#### TEXTE
□ □ □

Ecoute-moi
bien !
Qu’il soit grand ou petit, le débat suppose, je dirais même,
impose un échange. Dis-moi ce que tu penses… Exprime ton point de vue… En toute
franchise… Je te dirai ce que je pense de mon côté… On pourra argumenter,
contre-argumenter, s’opposer, se convaincre, s’énerver, se trouver des points
communs, mesurer nos divergences, se faire la gueule ou s’apprécier. Le débat
peut enrichir nos relations d’une dimension personnelle indéniable où on ne se
sent pas obligé d’acquiescer à une opinion qui ne nous plaît pas, où on peut
être soi-même, mesurer la responsabilité de dire ce que l’on pense et être
accepté pour ce que l’on est.
Dans la
vraie vie
Il peut toucher tous les domaines, de la philosophie et de la
morale à l’actualité sportive, de la politique à la gastronomie, des arts à la
médecine, du réchauffement climatique au
projet de rénovation du quartier Saint Jacques… Il revêt toutes les formes
possibles, il peut être violent, policé, caricatural, comme la télé sait les
proposer pour faire spectacle. Il peut révéler des caractères séduisants comme
il peut dézinguer des mastuvus prétentieux. Il est rarement anodin. Il nous
intéresse très souvent.

□ □ □

#### CONSIGNES
A – D'après le texte sur le débat, que peut faire le débat aux mastuvus prétentieux ?
B – Prolongez, s'il vous plaît, le texte sur le débat à la suite de sa dernière phrase.
Les données proviennent d'une autre source.

#### DONNÉES FOURNIES
□ □ □

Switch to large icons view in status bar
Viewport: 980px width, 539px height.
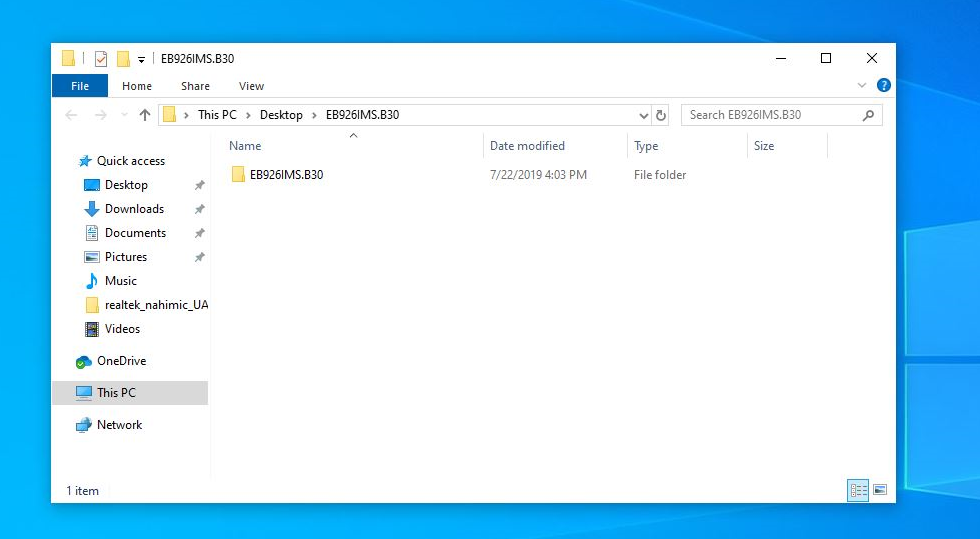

□ □ □

#### RÉPONSES PAR CONSIGNE
A – Il peut les dézinguer.

B –
Sans doute parce que sachant que la vérité est souvent
fragile, cachée, compliquée, dialectique aurait dit Karl, nous ne nous
satisfaisons qu’à moitié des certitudes sommaires que nous véhiculons. Par le
débat nous pourrons avoir le sentiment de franchir un palier supérieur si nous
rencontrons des accointances. Nous saurons que la vérité est l’objet d’une
recherche inlassable, rarement gravée dans le marbre, et que le doute n’est pas
un crime.
En politique, il est la pierre angulaire de la démocratie, le
creuset où se construisent les majorités, la seule voie possible vers la prise
de décision collective. Nous nous inscrivons dans cette tradition inhérente à
toute république qui se respecte. Tout ça, c’est dans la vraie vie !
En
Macronie, c’est un peu différent
Quand englué dans la colère des gilets jaunes, Macron ouvre
un large débat, on suspecte, certes, un subterfuge pour se sortir d’une crise
profonde, mais on se dit que demander aux citoyens de donner leurs opinions,
c’est un peu mieux que d’envoyer des robots-cops leur taper dessus, que la vox
populi dans sa toute-puissance saura se frayer un chemin.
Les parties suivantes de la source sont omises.